▸ YOUR INSTRUCTIONS:
From the data below, copy exactly the lines that lie between the one holding "Image resolution: width=744" and the one holding "Task: Click the Action Items section heading", including both, and nothing more.

▸ TASK DATA:
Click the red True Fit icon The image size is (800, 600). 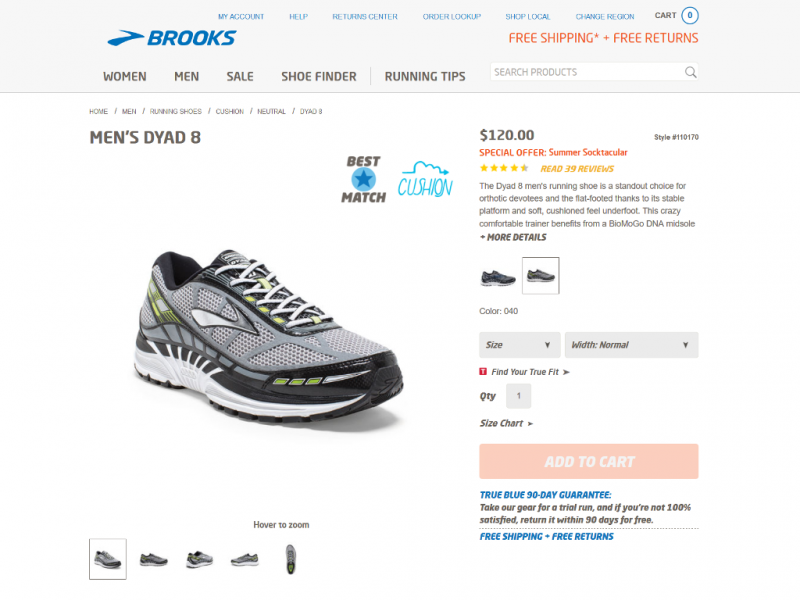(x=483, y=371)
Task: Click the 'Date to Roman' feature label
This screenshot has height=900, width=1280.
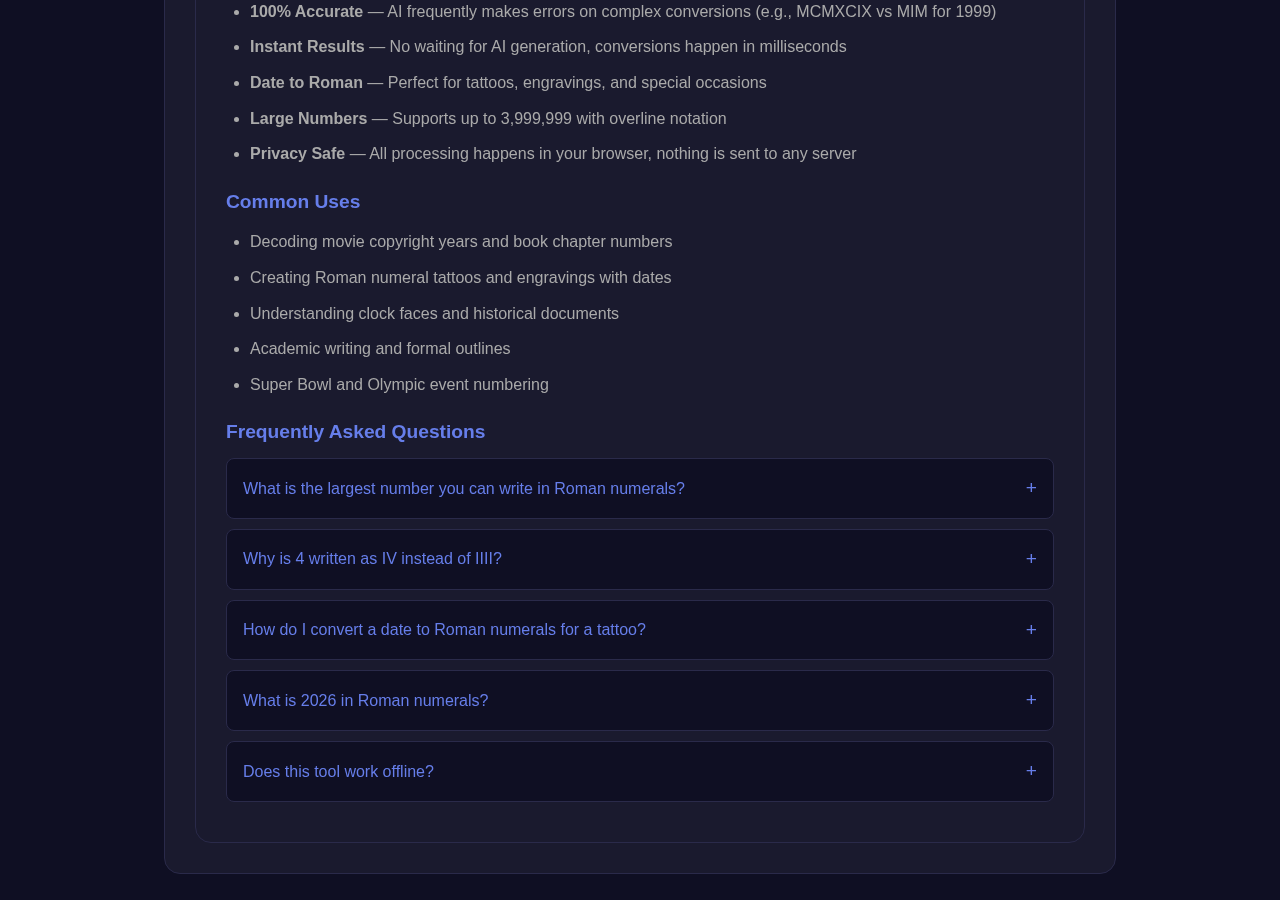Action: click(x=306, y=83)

...

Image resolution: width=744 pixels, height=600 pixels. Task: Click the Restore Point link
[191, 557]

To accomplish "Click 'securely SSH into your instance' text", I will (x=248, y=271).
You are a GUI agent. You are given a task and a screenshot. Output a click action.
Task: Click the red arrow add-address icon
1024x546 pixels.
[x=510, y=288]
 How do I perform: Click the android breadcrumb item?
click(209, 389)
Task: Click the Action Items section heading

--

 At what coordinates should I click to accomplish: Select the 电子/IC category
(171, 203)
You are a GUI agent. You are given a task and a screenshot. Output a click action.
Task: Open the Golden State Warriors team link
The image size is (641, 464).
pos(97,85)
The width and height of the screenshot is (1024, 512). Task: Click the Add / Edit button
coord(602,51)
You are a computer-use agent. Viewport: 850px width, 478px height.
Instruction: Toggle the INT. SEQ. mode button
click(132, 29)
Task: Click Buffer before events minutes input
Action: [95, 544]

▸ PROBLEM SOLUTION:
Image resolution: width=744 pixels, height=600 pixels. Task: Click the Restore Point link
[191, 557]

To accomplish "Click 'securely SSH into your instance' text", I will (x=248, y=271).
You are a GUI agent. You are given a task and a screenshot. Output a click action.
Task: Click the red arrow add-address icon
1024x546 pixels.
[x=510, y=288]
 How do I perform: Click the android breadcrumb item?
click(209, 389)
Task: Click the Action Items section heading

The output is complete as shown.